____ SUPPLIED DATA
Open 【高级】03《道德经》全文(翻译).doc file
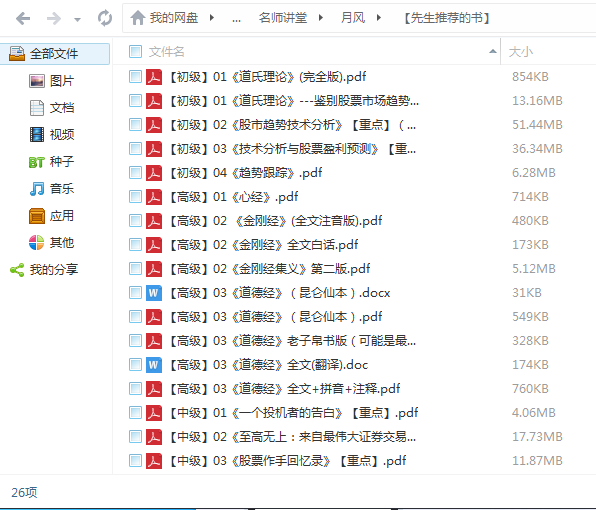 tap(269, 365)
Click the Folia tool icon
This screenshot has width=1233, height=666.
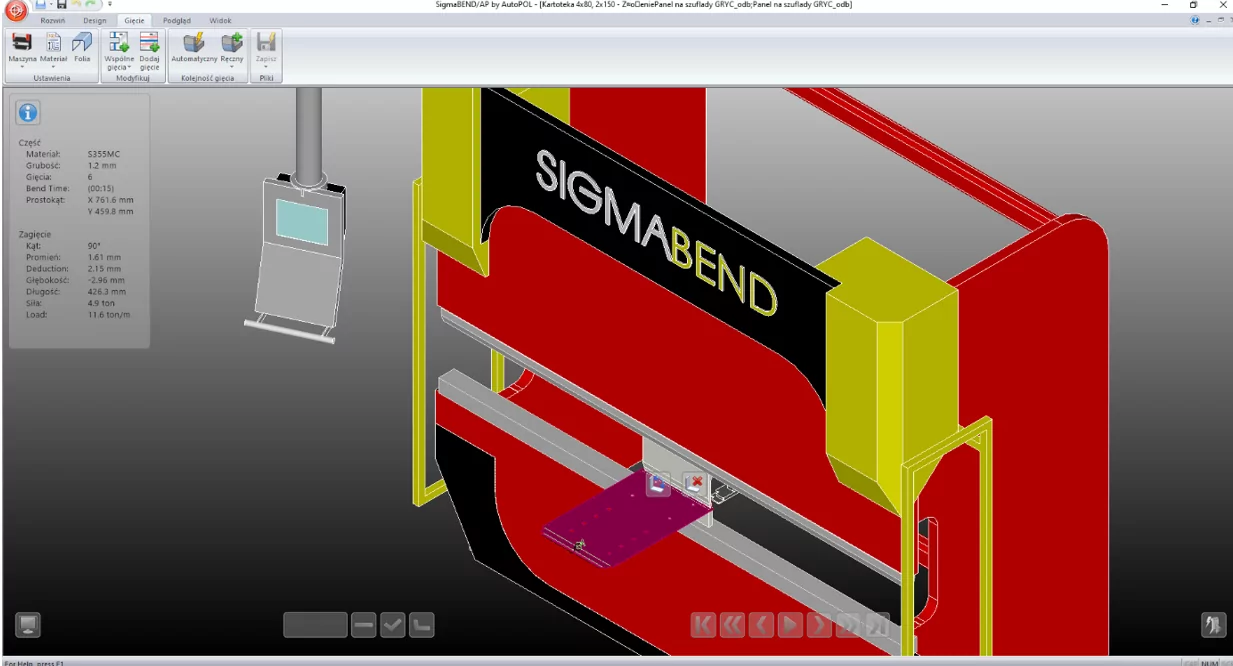coord(82,42)
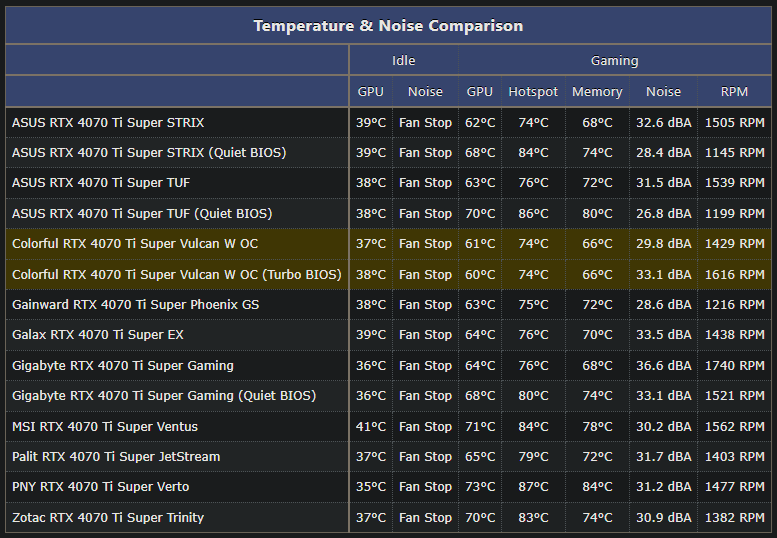Image resolution: width=777 pixels, height=538 pixels.
Task: Click Galax RTX 4070 Ti Super EX
Action: click(x=98, y=335)
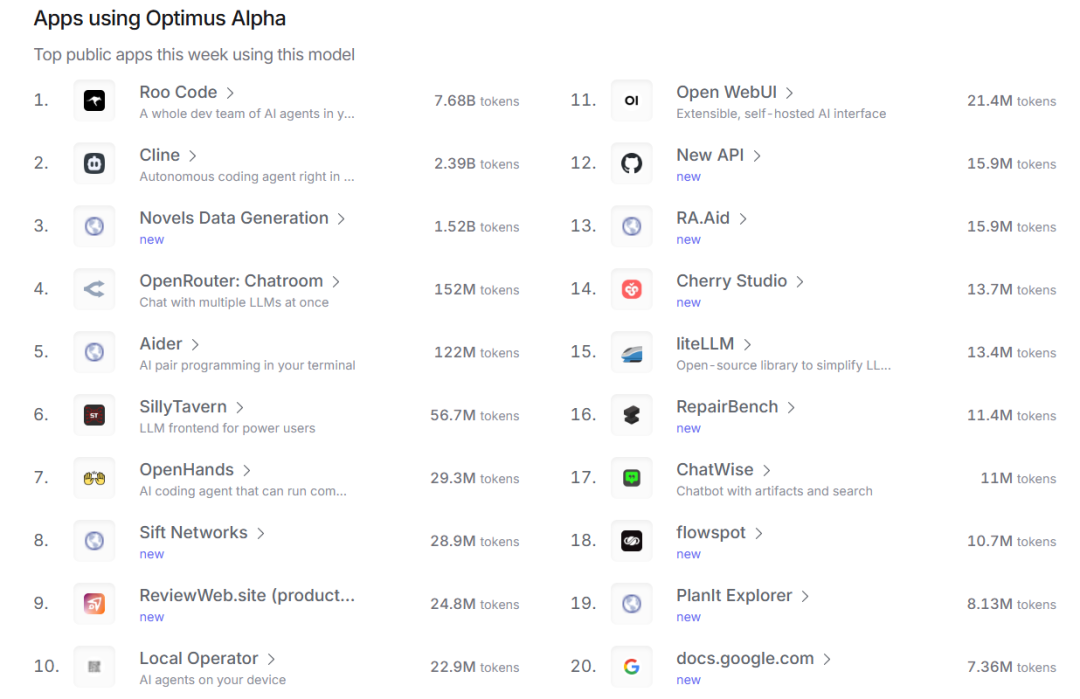This screenshot has width=1080, height=699.
Task: Click the chevron next to flowspot
Action: coord(759,534)
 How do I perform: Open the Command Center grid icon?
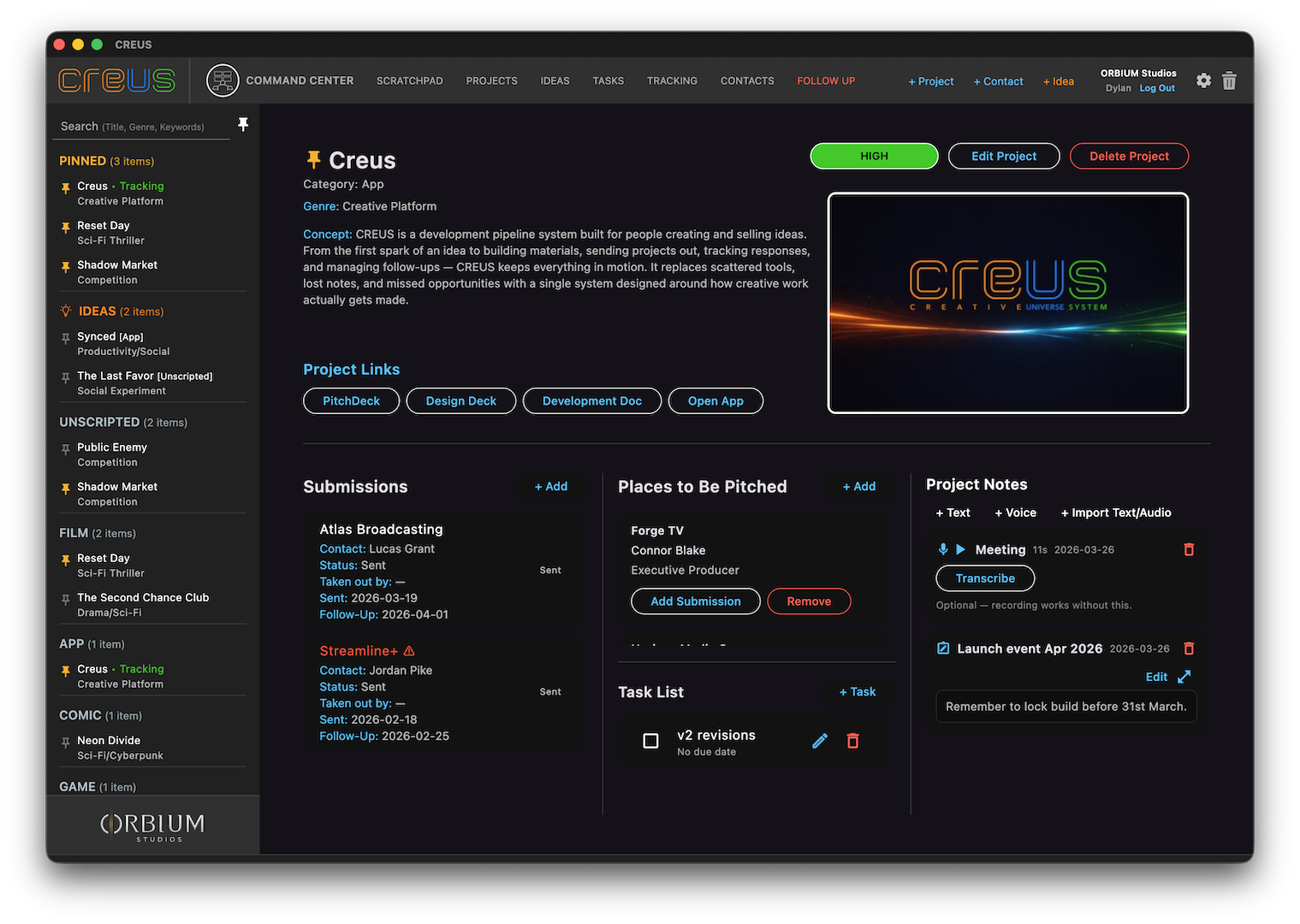click(223, 80)

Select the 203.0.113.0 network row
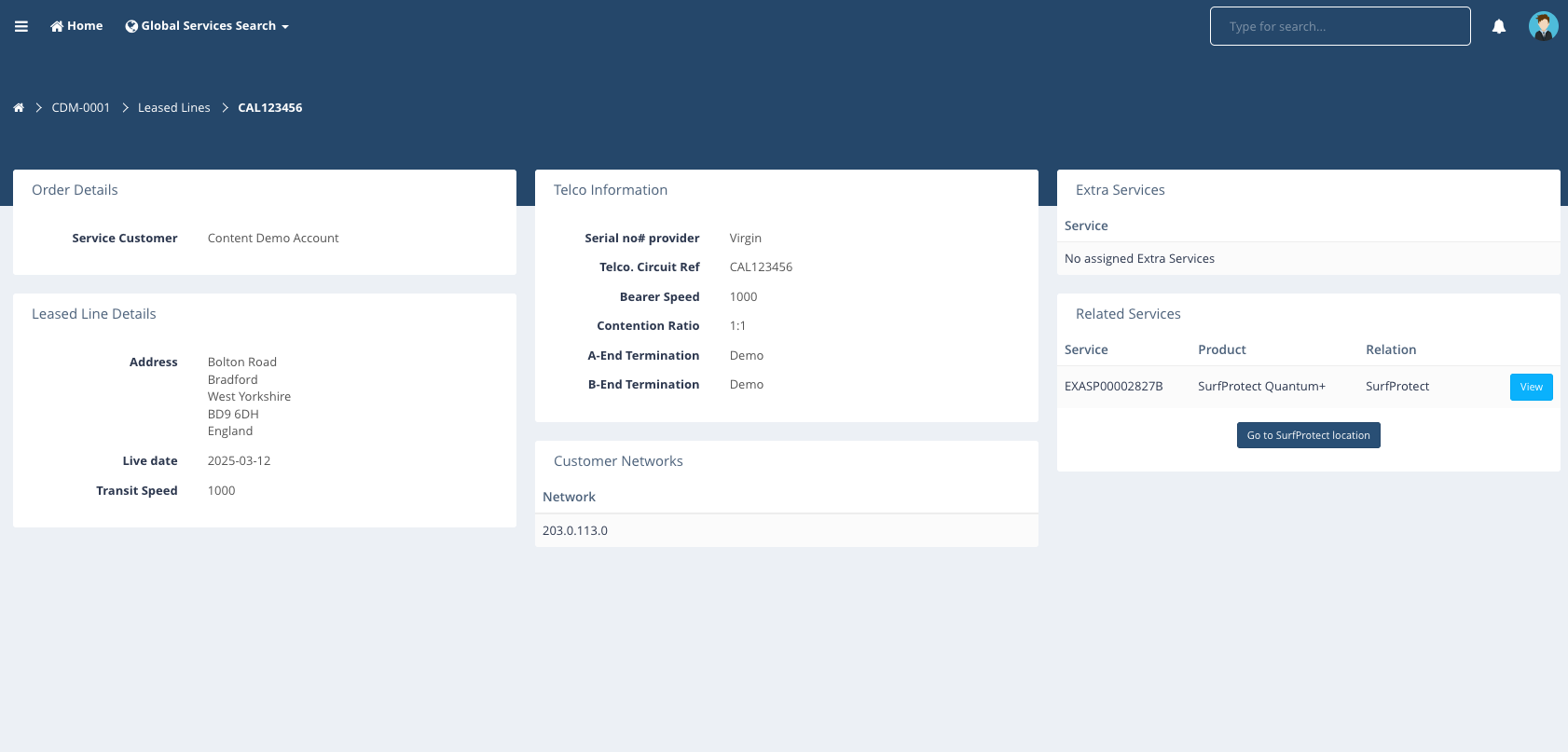(575, 531)
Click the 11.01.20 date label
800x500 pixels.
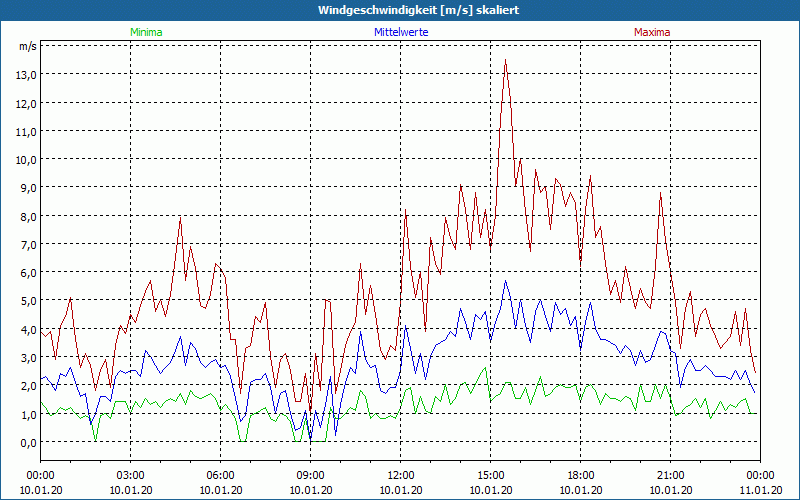pyautogui.click(x=760, y=490)
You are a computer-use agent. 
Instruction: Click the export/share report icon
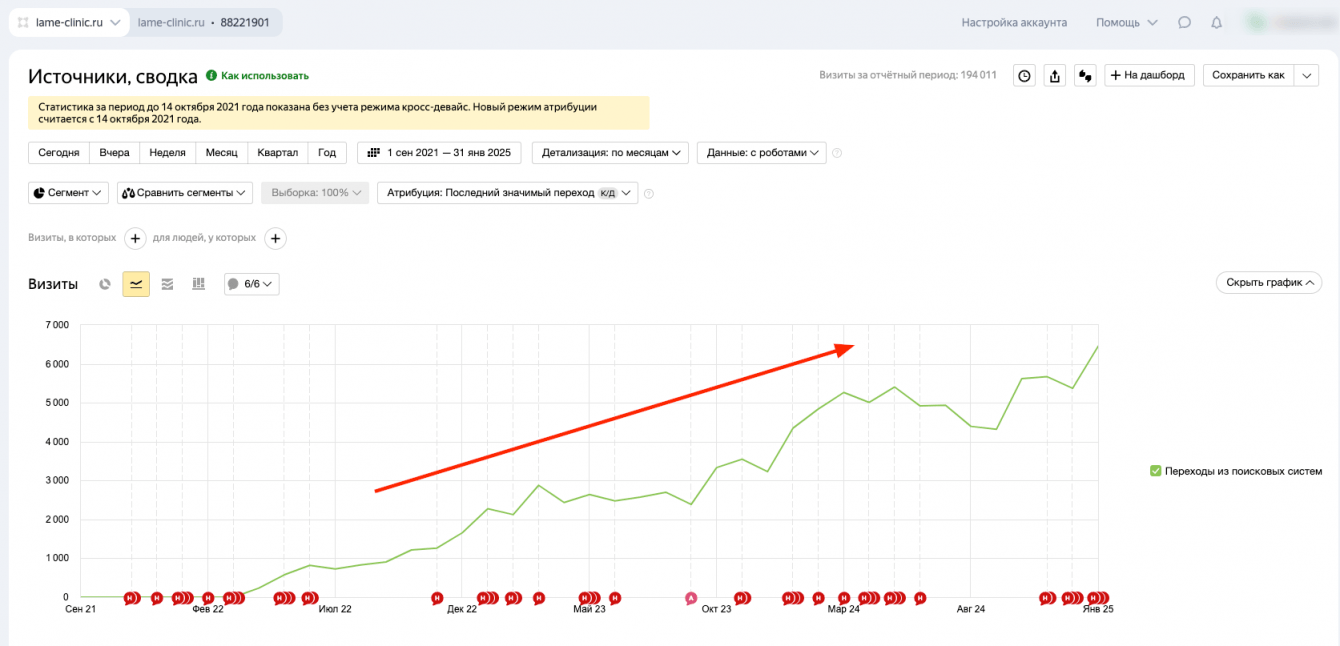click(1054, 75)
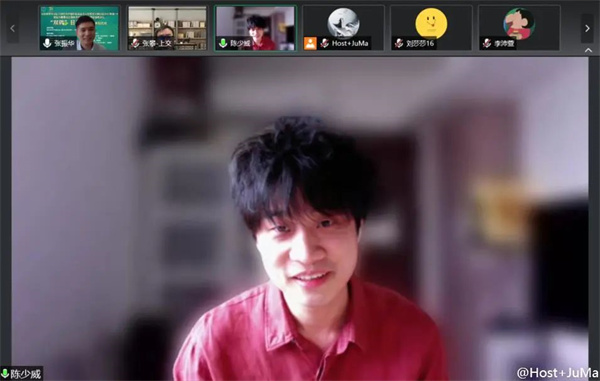Viewport: 600px width, 381px height.
Task: Click muted mic icon of 刘莎莎16
Action: click(399, 43)
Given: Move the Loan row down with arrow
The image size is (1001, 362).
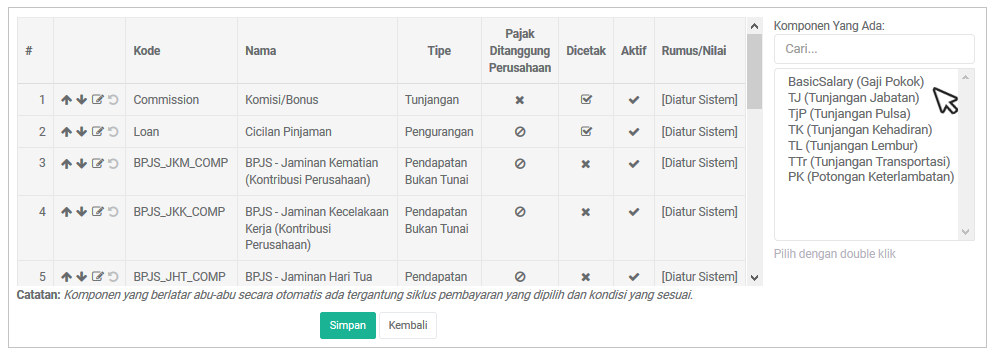Looking at the screenshot, I should point(82,132).
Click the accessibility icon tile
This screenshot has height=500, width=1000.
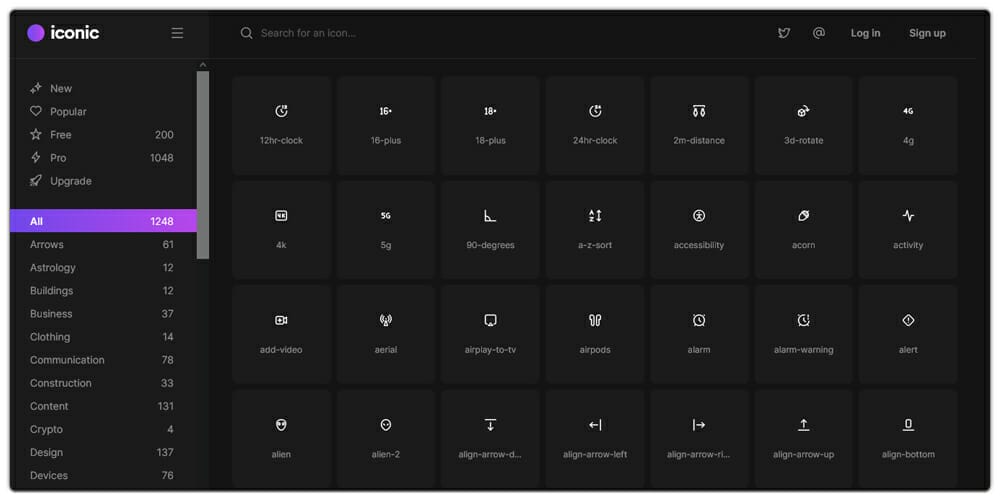699,229
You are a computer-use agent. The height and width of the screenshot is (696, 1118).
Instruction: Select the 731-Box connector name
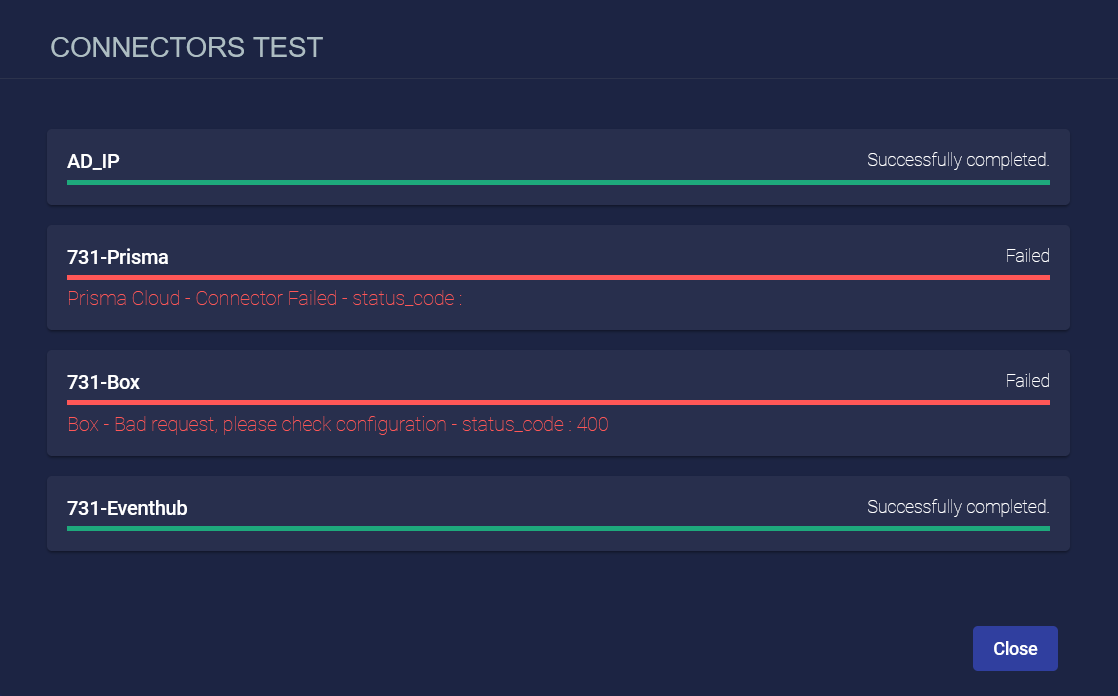(103, 382)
________
* [YOUR GOAL]: Each line above should be written out again unchanged; no images are to be carried over.

* [ANSWER TO THIS PROBLEM]:
Open 【高级】03《道德经》全文(翻译).doc file
 tap(269, 365)
Click the Folia tool icon
This screenshot has width=1233, height=666.
coord(82,42)
Image resolution: width=777 pixels, height=538 pixels.
Task: Click Galax RTX 4070 Ti Super EX
Action: click(x=98, y=335)
This screenshot has width=1080, height=699.
Task: Click the chevron next to flowspot
Action: coord(759,534)
 How do I perform: Open the Command Center grid icon?
click(223, 80)

Select the 203.0.113.0 network row
(575, 531)
Click the 11.01.20 date label
800x500 pixels.
pyautogui.click(x=760, y=490)
You are a computer-use agent. 
Instruction: Click the export/share report icon
click(1054, 75)
Viewport: 600px width, 381px height.
Task: Click muted mic icon of 刘莎莎16
Action: click(399, 43)
Given: Move the Loan row down with arrow
The image size is (1001, 362).
Looking at the screenshot, I should point(82,132).
Click the accessibility icon tile
This screenshot has height=500, width=1000.
699,229
You are a computer-use agent. The height and width of the screenshot is (696, 1118).
Instruction: Select the 731-Box connector name
(103, 382)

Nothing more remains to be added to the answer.